“Selamat pagi!” sapaku kepadamu yang meregang menggeliat di hadapan daratan yang tetutupi semburat awan. Matahari masih belum muncul, ini masih pukul 4 pagi. Kau terlihat terkejut mendapatiku berdiri di sampingmu sambil memegang cangkir steinless berisi kopi yang masih panas. Kopi itu mengepul bersatu dengan udara dingin pagi sekaligus menggodamu dengan aromanya yang memabukkan. Udara dingin sekali membuat wajahmu memerah karena darah yang terpompakan ke pipimu.

“Selamat pagi.” Jawabmu sambil menggosok-gosokkan tanganmu pada lengan.

Aku mengulurkan cangkir kopi itu kepadamu dan kau tersenyum malu-malu kepadaku sambil menerima kopi itu. Kau menutup mata sambil menghirup aroma kopi dan kau terlihat sangat menikmatinya. Lalu kau menyeruputnya dikit-dikit karena masih agak panas. Kau mengerjap-ngerjap agak kepanasan lalu menyerahkan cangkir itu kepadaku.

“Pagi sekali kau bangun. Yang lain masih tidur di tenda, kan?”

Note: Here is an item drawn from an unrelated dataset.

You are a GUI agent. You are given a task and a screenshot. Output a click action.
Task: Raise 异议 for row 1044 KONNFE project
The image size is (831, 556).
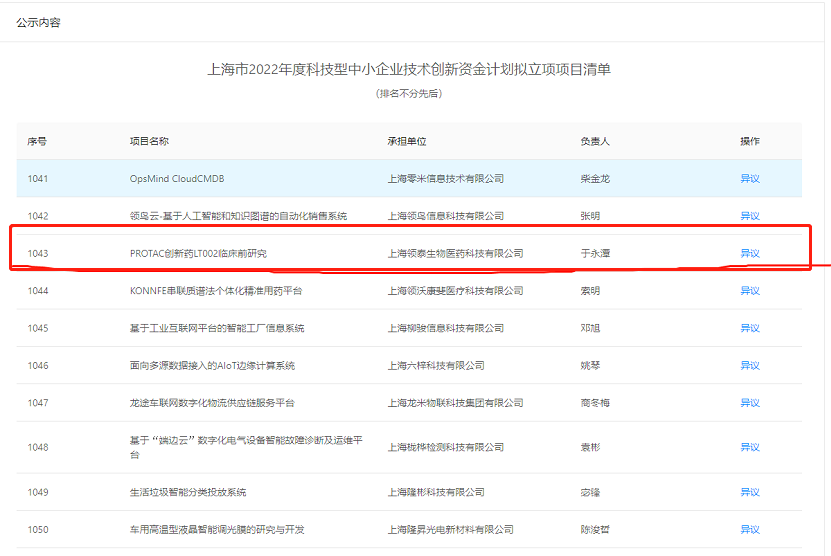click(x=749, y=291)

Kau mengangguk bersemangat lalu mencondongkan tubuhmu ke arahku.

“Sssttt, jangan keras-keras! Kau bisa membangunkan mereka!” bisikmu kepadaku. Aku terkekeh pada leluconmu.

“Kau tahu mengapa aku memaksa kalian semua untuk ikut naik gunung bersamaku pada hari ini?” tanyamu dengan kerling jenaka. Aku menggeleng saja. Kau tahu, aku selalu suka matamu yang begitu hidup itu, kadang berkilat marah jika kau marah, kadang sendu ketika kau sedih, dan kadang tertawa ketika kau sedang senang. Matamu itu bahkan lebih ekspresif daripada wajahmu!

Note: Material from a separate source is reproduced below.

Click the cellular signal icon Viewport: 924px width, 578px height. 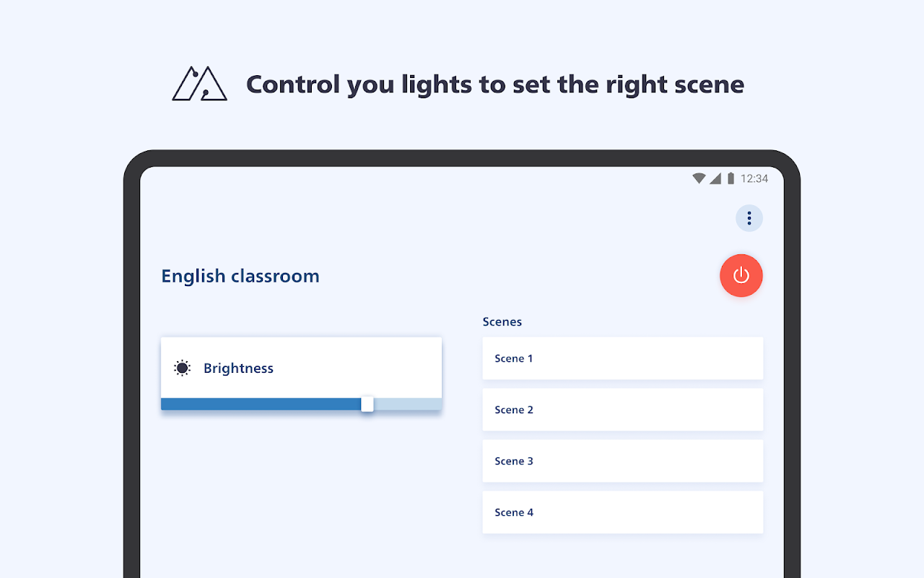click(715, 178)
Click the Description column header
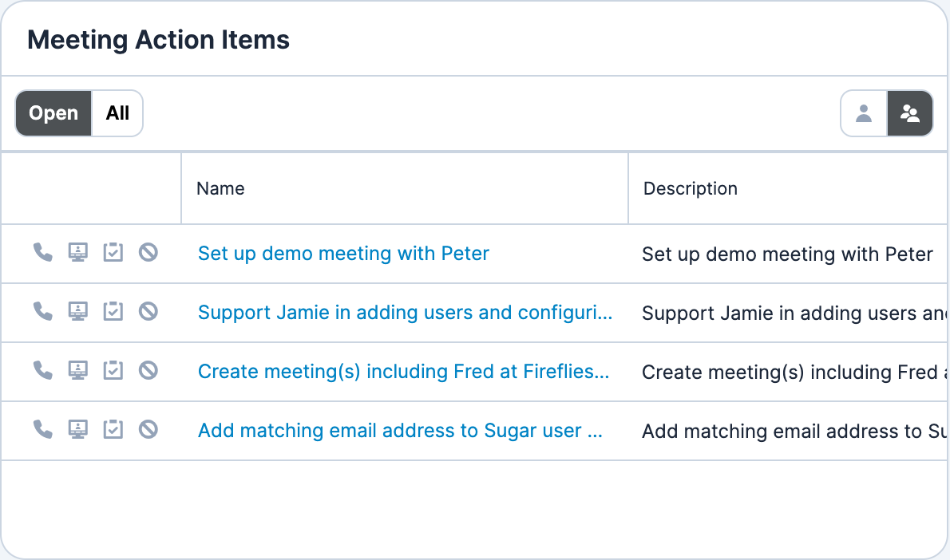Screen dimensions: 950x560 690,188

Kau menoleh ke kanan dan ke kiri seolah ada orang yang sedang mengintai kita berdua. Aku mengikuti gerakanmu dan tak menemukan siapapun. Tingkahmu membuatku ingin tertawa, terlihat mencurigakan tapi aku ikut berdebar menanti apa yang hendak kau lakukan. 

Kau mengambil sesuatu dari dalam saku jaketmu lalu membenarkan lipatannya. Benda itu adalah sebuah pesawat kertas berwarna merah muda. Aku menatapmu penuh pertanyaan tetapi tak mengatakannya. Kau sibuk membenarkan lipatan kapal terbang kertas itu, melirikku sesekali sambil menyeringai bahagia. Aku menanti apa yang hendak kamu lakukan sambil bertanya-tanya apa kertas itu.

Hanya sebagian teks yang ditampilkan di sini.